TASK STATEMENT: Please report every line in the entries that contains the string "dimensions".

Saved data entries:
# # # # #
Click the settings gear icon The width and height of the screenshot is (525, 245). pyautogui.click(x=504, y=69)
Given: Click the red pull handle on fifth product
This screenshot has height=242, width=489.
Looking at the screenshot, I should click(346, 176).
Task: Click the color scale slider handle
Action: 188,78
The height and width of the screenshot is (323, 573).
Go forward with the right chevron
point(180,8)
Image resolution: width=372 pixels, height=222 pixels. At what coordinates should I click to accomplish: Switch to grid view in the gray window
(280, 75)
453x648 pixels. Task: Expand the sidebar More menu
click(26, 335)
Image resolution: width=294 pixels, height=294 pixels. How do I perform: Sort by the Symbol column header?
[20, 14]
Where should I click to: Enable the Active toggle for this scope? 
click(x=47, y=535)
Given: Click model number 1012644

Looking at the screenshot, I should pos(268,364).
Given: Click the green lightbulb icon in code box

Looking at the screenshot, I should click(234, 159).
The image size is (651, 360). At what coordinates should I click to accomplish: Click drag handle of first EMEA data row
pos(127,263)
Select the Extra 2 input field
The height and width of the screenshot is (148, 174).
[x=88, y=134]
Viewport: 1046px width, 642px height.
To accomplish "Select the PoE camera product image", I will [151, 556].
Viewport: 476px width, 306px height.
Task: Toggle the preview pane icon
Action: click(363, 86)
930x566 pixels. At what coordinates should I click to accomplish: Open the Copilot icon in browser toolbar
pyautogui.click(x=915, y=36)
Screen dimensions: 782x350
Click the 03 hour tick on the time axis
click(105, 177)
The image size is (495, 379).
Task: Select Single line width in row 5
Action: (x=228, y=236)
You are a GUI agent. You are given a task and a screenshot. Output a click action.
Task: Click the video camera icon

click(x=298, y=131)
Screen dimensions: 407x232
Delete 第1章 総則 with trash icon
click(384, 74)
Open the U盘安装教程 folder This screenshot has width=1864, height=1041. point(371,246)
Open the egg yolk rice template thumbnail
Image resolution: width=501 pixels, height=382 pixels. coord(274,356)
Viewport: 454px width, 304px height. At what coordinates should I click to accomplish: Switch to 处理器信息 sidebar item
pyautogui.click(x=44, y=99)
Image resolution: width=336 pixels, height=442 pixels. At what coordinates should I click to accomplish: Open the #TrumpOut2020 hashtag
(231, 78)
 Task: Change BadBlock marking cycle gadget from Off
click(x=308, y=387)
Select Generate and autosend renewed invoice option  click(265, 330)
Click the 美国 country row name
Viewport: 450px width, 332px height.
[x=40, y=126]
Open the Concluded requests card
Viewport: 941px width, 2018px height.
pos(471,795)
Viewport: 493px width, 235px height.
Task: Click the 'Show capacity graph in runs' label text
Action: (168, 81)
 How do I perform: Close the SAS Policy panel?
# # # # #
TASK SOLUTION:
Screen dimensions: 782x350
Screen dimensions: 407x232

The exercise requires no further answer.